BEGIN EXCERPT

A troubling rise in severe invasive infections worldwide, which are becoming resistant to crucial antibiotics, has prompted a team of infectious disease researchers at the Houston Methodist Research Institute to investigate a new strain of bacteria known as Streptococcus dysgalactiae subspecies equisimilis (SDSE). This bacterium can cause infections that range from mild sore throats to serious flesh-eating diseases.
While it shares similarities with the well-researched group A streptococcus (also known as Streptococcus pyogenes), there is still much to learn about SDSE.
This research is detailed in a paper titled “Integrative genomic, virulence, and transcriptomic analysis of emergent Streptococcus dysgalactiae subspecies equisimilis (SDSE) emm type stG62647 isolates causing human infections,” which was published on October 17 in the journal mBio, issued by the American Society for Microbiology in collaboration with the American Academy of Microbiology. James M. Musser, M.D., Ph.D., who heads the Department of Pathology and Genomic Medicine at Houston Methodist, served as the corresponding author for the paper.
“It’s remarkable that despite its rising significance for public health, we still have limited knowledge about the molecular pathogenesis of SDSE,” remarked Jesus M. Eraso, Ph.D., an assistant research professor in pathology & genomic medicine at Houston Methodist and the study’s lead author.

END EXCERPT
BEGIN EXTRACTED RECORDS

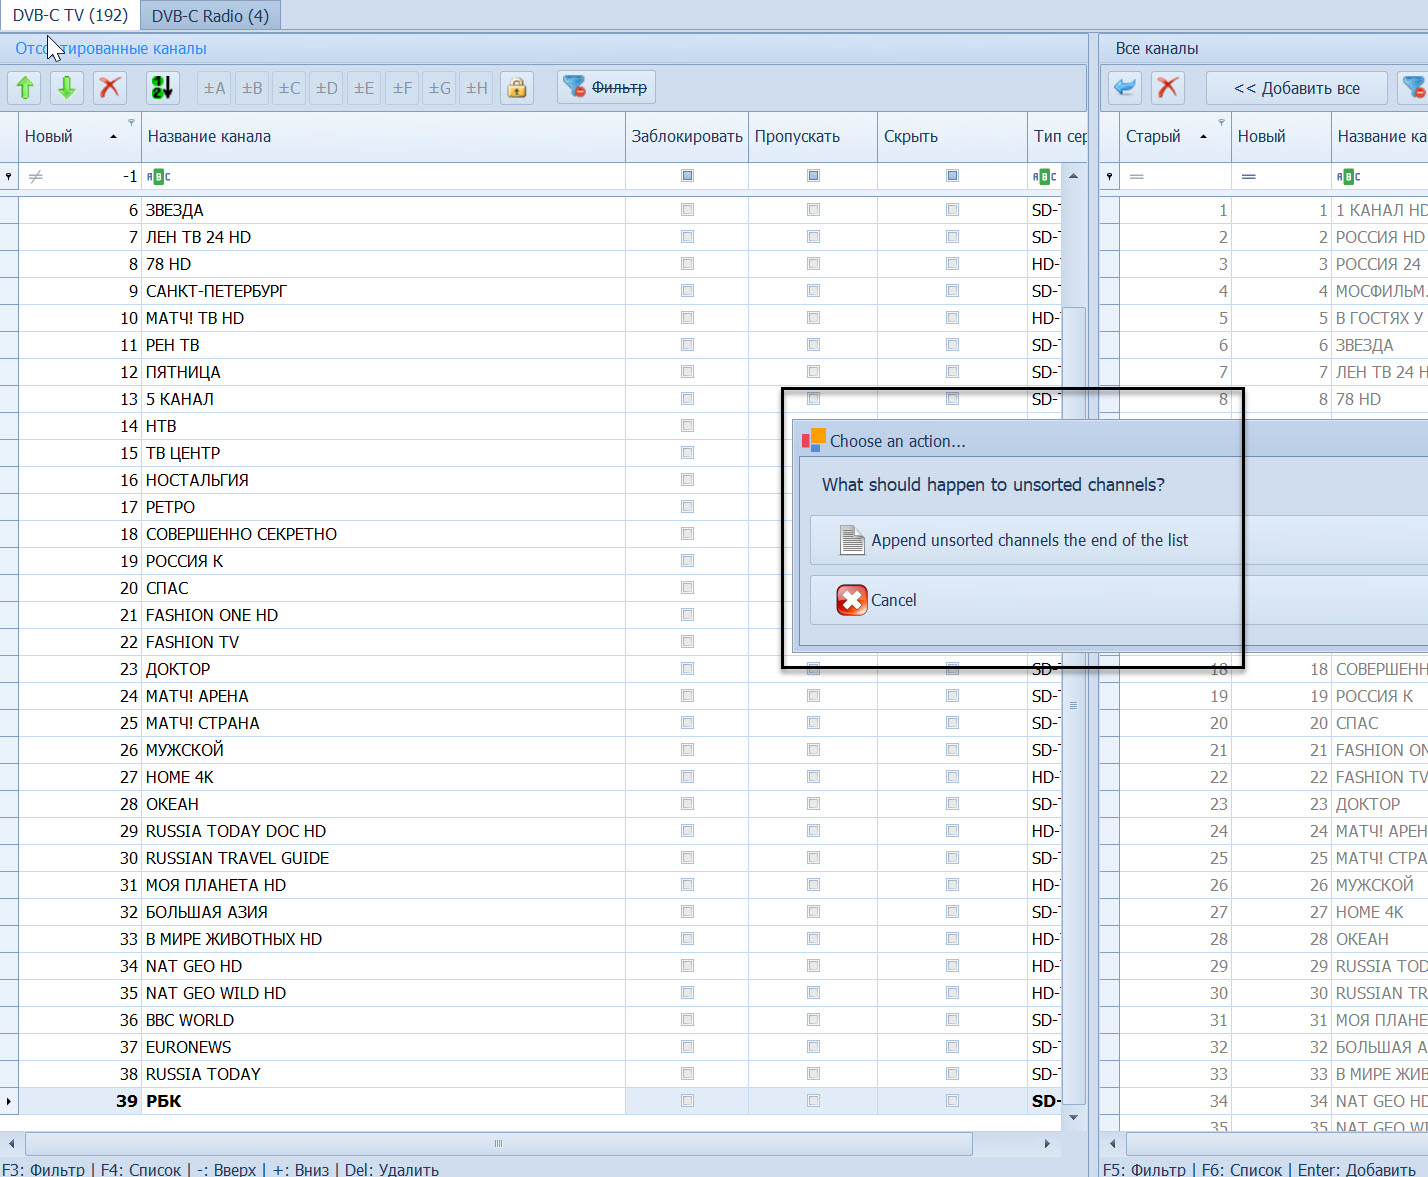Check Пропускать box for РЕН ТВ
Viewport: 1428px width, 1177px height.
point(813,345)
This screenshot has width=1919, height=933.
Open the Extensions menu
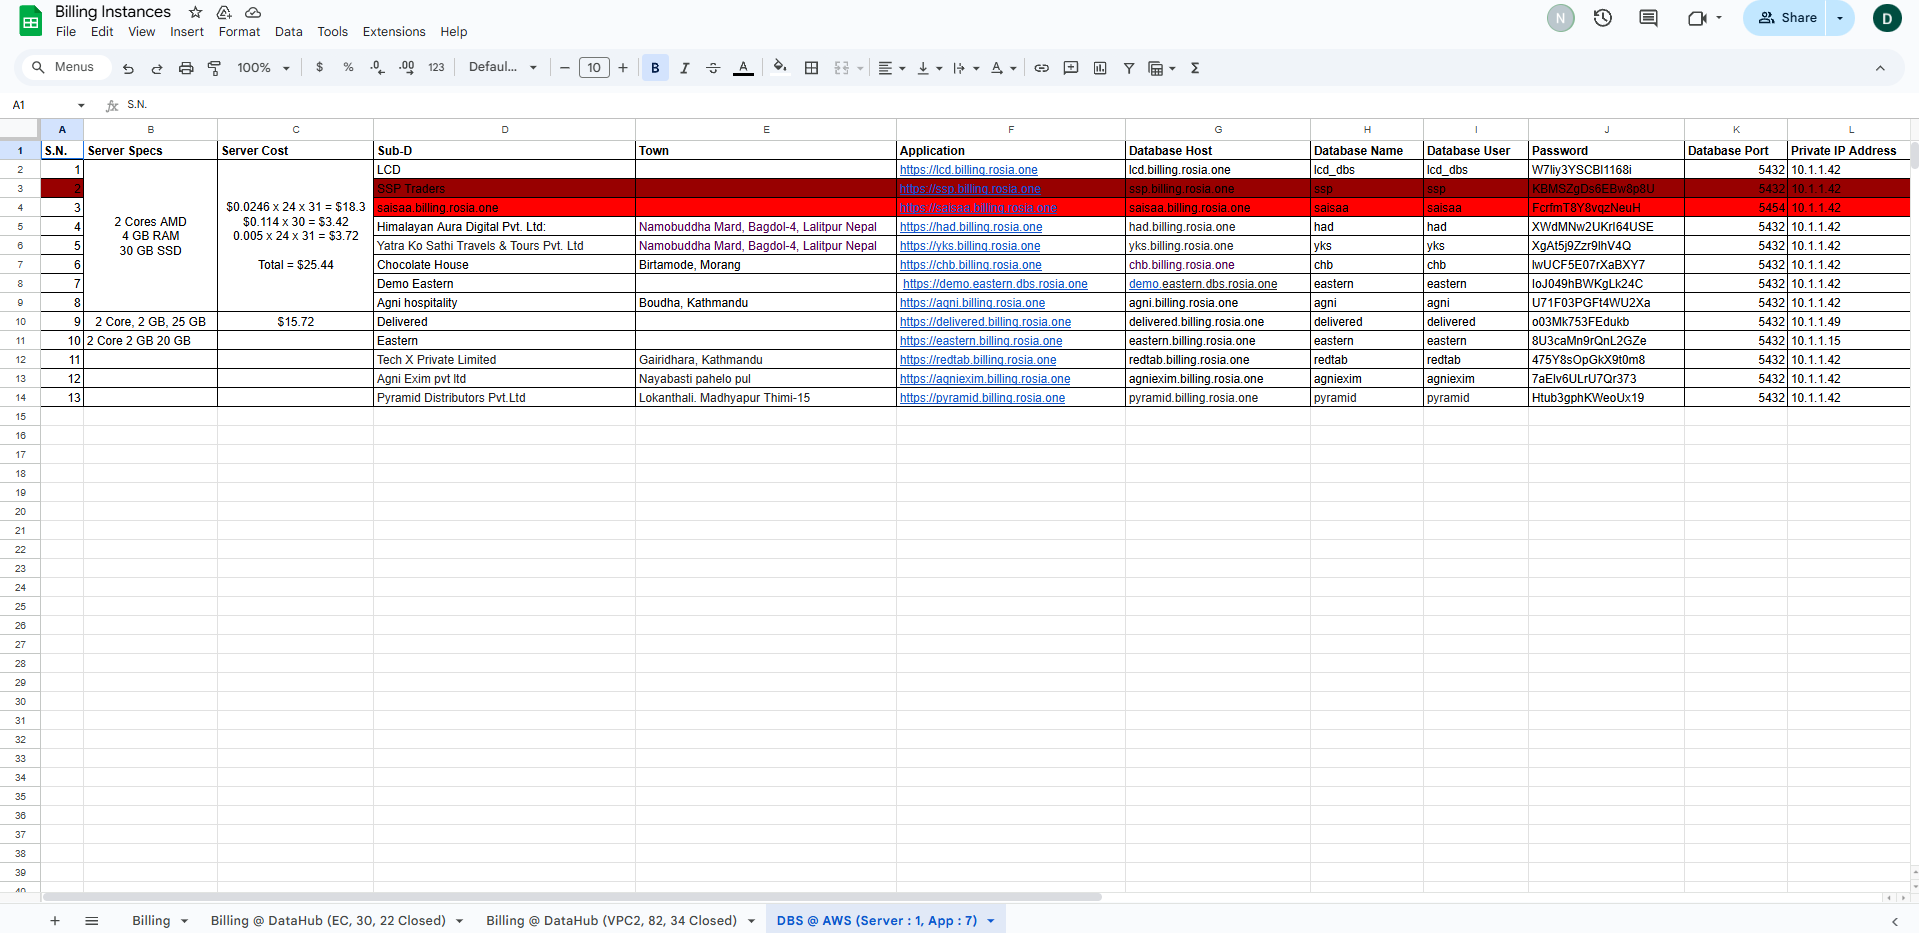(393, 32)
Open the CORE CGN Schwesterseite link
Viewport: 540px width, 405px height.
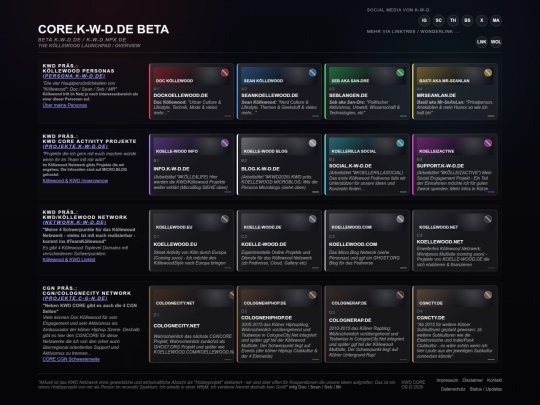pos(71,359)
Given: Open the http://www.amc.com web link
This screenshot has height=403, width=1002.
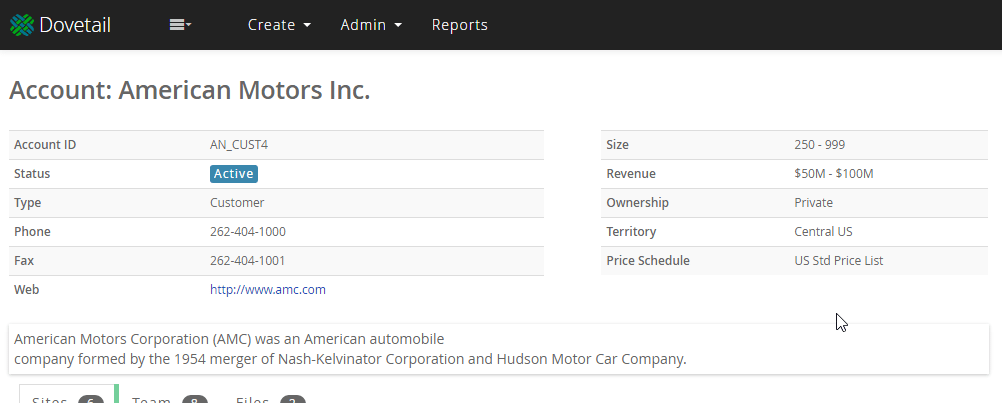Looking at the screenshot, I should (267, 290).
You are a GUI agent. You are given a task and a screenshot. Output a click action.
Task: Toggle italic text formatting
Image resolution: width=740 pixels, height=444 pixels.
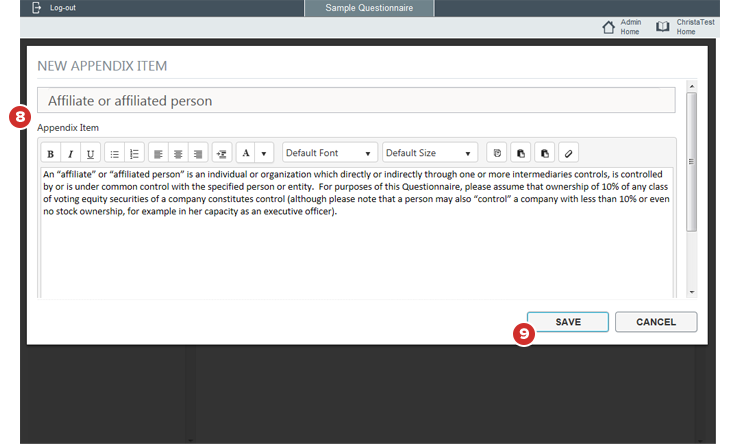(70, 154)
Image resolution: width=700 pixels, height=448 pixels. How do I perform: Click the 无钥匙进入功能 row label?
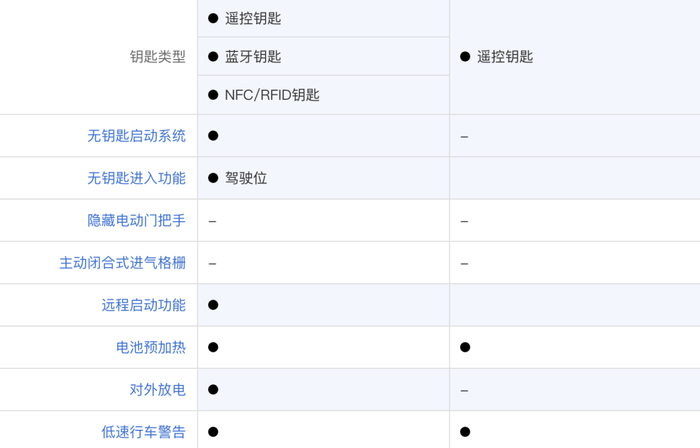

END EXTRACTED RECORDS

- WORK TASK 1
Write out the part of the SDSE article between "While it shares" and "learn about SDSE.", inclusive.
- WORK TASK 2
Pick up the article on the SDSE bacterium after its final sentence and continue writing it.
You can set the records aside; they play no part here.

- EXERCISE RESULT 1
While it shares similarities with the well-researched group A streptococcus (also known as Streptococcus pyogenes), there is still much to learn about SDSE.

- EXERCISE RESULT 2
To bridge this knowledge gap, the Houston Methodist team adopted a comprehensive approach to examine 120 human isolates from a specific subtype of SDSE, designated as stG62647. They studied the genome, which contains the DNA information, the transcriptome, offering a complete gene expression profile at the time the SDSE cells were gathered, and its virulence, which refers to the extent of harm it inflicts on its host. The stG62647 strains are particularly noteworthy as they have been linked to more severe infections, and analyzing the connections between these three aspects helped the researchers gain a deeper understanding of its disease-causing mechanisms.
The results from this integrative analysis provided valuable insights into this emerging human bacterial pathogen and will assist in vaccine research. Moreover, it raised several new inquiries and led to fresh hypotheses that need to be explored in this ongoing research endeavor.
Musser and Eraso collaborated with Randall J. Olsen, S. Wesley Long, and Ryan Gadd from the Center for Infectious Diseases at the Houston Methodist Research Institute, alongside Sarrah Boukthir, Ahmad Faili, and Samer Kayal from Université Rennes in France on this study.
This research was partially supported by the Fondren Foundation.